**Exercise objective**
Retype the entries exactly, keeping every line intact.

START Excerpted records

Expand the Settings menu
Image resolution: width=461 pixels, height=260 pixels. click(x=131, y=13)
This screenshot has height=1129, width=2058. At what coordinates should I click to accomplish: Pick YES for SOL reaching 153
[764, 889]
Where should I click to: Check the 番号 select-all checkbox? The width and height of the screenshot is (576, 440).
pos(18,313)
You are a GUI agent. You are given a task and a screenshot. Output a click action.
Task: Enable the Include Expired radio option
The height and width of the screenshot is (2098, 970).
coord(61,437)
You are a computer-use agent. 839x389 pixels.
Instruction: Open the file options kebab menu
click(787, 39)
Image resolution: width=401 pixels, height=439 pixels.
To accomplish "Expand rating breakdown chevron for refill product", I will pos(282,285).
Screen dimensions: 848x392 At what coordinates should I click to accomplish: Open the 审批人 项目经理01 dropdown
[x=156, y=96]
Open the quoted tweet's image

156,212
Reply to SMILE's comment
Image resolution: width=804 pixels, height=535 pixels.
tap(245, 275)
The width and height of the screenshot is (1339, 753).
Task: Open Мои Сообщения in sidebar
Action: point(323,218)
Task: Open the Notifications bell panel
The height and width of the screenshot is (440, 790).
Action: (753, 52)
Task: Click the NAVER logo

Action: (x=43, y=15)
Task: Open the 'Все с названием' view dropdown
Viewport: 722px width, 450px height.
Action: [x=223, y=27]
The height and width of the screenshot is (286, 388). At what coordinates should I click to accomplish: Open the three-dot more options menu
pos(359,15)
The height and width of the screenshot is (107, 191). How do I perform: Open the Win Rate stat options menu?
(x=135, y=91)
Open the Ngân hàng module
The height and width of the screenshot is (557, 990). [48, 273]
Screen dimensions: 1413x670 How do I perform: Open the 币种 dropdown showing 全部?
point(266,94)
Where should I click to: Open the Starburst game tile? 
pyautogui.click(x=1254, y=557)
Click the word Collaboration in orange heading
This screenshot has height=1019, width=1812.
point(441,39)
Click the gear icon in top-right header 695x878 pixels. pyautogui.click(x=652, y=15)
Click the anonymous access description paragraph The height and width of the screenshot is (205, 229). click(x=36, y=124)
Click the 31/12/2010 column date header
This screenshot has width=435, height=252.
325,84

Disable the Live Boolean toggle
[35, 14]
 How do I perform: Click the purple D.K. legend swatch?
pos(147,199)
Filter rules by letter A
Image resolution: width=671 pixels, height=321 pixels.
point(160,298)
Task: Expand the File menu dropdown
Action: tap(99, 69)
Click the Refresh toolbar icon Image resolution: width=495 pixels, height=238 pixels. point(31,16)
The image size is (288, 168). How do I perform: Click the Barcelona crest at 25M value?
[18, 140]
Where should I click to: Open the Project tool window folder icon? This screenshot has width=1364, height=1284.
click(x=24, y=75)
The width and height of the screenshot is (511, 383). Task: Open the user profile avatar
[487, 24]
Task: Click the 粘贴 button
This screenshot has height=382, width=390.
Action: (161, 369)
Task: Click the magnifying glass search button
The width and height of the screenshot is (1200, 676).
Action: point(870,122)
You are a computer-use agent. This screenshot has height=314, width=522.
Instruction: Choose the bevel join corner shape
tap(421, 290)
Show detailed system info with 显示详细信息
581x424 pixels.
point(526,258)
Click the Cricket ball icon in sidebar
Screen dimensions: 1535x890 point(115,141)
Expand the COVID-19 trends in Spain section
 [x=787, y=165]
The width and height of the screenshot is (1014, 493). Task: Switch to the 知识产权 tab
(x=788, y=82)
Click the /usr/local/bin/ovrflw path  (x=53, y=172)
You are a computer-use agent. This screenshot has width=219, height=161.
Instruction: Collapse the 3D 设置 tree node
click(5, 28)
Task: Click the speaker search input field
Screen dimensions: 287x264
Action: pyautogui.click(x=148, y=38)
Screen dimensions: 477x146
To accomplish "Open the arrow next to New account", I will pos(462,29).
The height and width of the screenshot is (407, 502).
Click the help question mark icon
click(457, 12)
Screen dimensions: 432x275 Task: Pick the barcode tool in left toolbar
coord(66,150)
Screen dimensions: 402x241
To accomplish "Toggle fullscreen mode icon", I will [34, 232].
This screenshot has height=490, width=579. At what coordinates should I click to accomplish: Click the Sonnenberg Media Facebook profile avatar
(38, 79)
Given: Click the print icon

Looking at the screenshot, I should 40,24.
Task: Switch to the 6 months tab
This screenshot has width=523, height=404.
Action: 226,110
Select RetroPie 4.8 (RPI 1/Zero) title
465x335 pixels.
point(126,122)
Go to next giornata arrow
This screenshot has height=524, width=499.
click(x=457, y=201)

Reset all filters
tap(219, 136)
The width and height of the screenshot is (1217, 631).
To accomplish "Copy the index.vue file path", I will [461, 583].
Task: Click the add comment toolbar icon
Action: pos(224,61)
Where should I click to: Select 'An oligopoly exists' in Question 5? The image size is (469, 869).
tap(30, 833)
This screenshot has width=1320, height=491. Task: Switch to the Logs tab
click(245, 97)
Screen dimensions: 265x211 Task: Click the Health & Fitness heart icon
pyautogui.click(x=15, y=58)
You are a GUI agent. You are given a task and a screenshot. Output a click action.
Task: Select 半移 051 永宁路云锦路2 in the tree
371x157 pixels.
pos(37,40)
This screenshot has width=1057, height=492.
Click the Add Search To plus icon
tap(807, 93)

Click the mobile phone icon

END Excerpted records

**Finished exercise**
Expand the Settings menu
Image resolution: width=461 pixels, height=260 pixels. click(x=131, y=13)
This screenshot has height=1129, width=2058. At what coordinates should I click to accomplish: Pick YES for SOL reaching 153
[764, 889]
Where should I click to: Check the 番号 select-all checkbox? The width and height of the screenshot is (576, 440).
pos(18,313)
You are a GUI agent. You are given a task and a screenshot. Output a click action.
Task: Enable the Include Expired radio option
The height and width of the screenshot is (2098, 970).
coord(61,437)
You are a computer-use agent. 839x389 pixels.
Instruction: Open the file options kebab menu
click(787, 39)
Image resolution: width=401 pixels, height=439 pixels.
To accomplish "Expand rating breakdown chevron for refill product", I will pos(282,285).
Screen dimensions: 848x392 At what coordinates should I click to accomplish: Open the 审批人 项目经理01 dropdown
[x=156, y=96]
Open the quoted tweet's image

156,212
Reply to SMILE's comment
Image resolution: width=804 pixels, height=535 pixels.
tap(245, 275)
The width and height of the screenshot is (1339, 753).
Task: Open Мои Сообщения in sidebar
Action: point(323,218)
Task: Open the Notifications bell panel
The height and width of the screenshot is (440, 790).
Action: (753, 52)
Task: Click the NAVER logo

Action: (x=43, y=15)
Task: Open the 'Все с названием' view dropdown
Viewport: 722px width, 450px height.
Action: [x=223, y=27]
The height and width of the screenshot is (286, 388). At what coordinates should I click to accomplish: Open the three-dot more options menu
pos(359,15)
The height and width of the screenshot is (107, 191). How do I perform: Open the Win Rate stat options menu?
(x=135, y=91)
Open the Ngân hàng module
The height and width of the screenshot is (557, 990). [48, 273]
Screen dimensions: 1413x670 How do I perform: Open the 币种 dropdown showing 全部?
point(266,94)
Where should I click to: Open the Starburst game tile? 
pyautogui.click(x=1254, y=557)
Click the word Collaboration in orange heading
This screenshot has height=1019, width=1812.
point(441,39)
Click the gear icon in top-right header 695x878 pixels. pyautogui.click(x=652, y=15)
Click the anonymous access description paragraph The height and width of the screenshot is (205, 229). click(x=36, y=124)
Click the 31/12/2010 column date header
This screenshot has width=435, height=252.
325,84

Disable the Live Boolean toggle
[35, 14]
 How do I perform: Click the purple D.K. legend swatch?
pos(147,199)
Filter rules by letter A
Image resolution: width=671 pixels, height=321 pixels.
point(160,298)
Task: Expand the File menu dropdown
Action: tap(99, 69)
Click the Refresh toolbar icon Image resolution: width=495 pixels, height=238 pixels. point(31,16)
The image size is (288, 168). How do I perform: Click the Barcelona crest at 25M value?
[18, 140]
Where should I click to: Open the Project tool window folder icon? This screenshot has width=1364, height=1284.
click(x=24, y=75)
The width and height of the screenshot is (511, 383). Task: Open the user profile avatar
[487, 24]
Task: Click the 粘贴 button
This screenshot has height=382, width=390.
Action: (161, 369)
Task: Click the magnifying glass search button
The width and height of the screenshot is (1200, 676).
Action: point(870,122)
You are a computer-use agent. This screenshot has height=314, width=522.
Instruction: Choose the bevel join corner shape
tap(421, 290)
Show detailed system info with 显示详细信息
581x424 pixels.
point(526,258)
Click the Cricket ball icon in sidebar
Screen dimensions: 1535x890 point(115,141)
Expand the COVID-19 trends in Spain section
 [x=787, y=165]
The width and height of the screenshot is (1014, 493). Task: Switch to the 知识产权 tab
(x=788, y=82)
Click the /usr/local/bin/ovrflw path  (x=53, y=172)
You are a computer-use agent. This screenshot has width=219, height=161.
Instruction: Collapse the 3D 设置 tree node
click(5, 28)
Task: Click the speaker search input field
Screen dimensions: 287x264
Action: pyautogui.click(x=148, y=38)
Screen dimensions: 477x146
To accomplish "Open the arrow next to New account", I will pos(462,29).
The height and width of the screenshot is (407, 502).
Click the help question mark icon
click(457, 12)
Screen dimensions: 432x275 Task: Pick the barcode tool in left toolbar
coord(66,150)
Screen dimensions: 402x241
To accomplish "Toggle fullscreen mode icon", I will [34, 232].
This screenshot has height=490, width=579. At what coordinates should I click to accomplish: Click the Sonnenberg Media Facebook profile avatar
(38, 79)
Given: Click the print icon

Looking at the screenshot, I should 40,24.
Task: Switch to the 6 months tab
This screenshot has width=523, height=404.
Action: 226,110
Select RetroPie 4.8 (RPI 1/Zero) title
465x335 pixels.
point(126,122)
Go to next giornata arrow
This screenshot has height=524, width=499.
click(x=457, y=201)

Reset all filters
tap(219, 136)
The width and height of the screenshot is (1217, 631).
To accomplish "Copy the index.vue file path", I will [461, 583].
Task: Click the add comment toolbar icon
Action: pos(224,61)
Where should I click to: Select 'An oligopoly exists' in Question 5? The image size is (469, 869).
tap(30, 833)
This screenshot has width=1320, height=491. Task: Switch to the Logs tab
click(245, 97)
Screen dimensions: 265x211 Task: Click the Health & Fitness heart icon
pyautogui.click(x=15, y=58)
You are a GUI agent. You are given a task and a screenshot. Output a click action.
Task: Select 半移 051 永宁路云锦路2 in the tree
371x157 pixels.
pos(37,40)
This screenshot has width=1057, height=492.
Click the Add Search To plus icon
tap(807, 93)

Click the mobile phone icon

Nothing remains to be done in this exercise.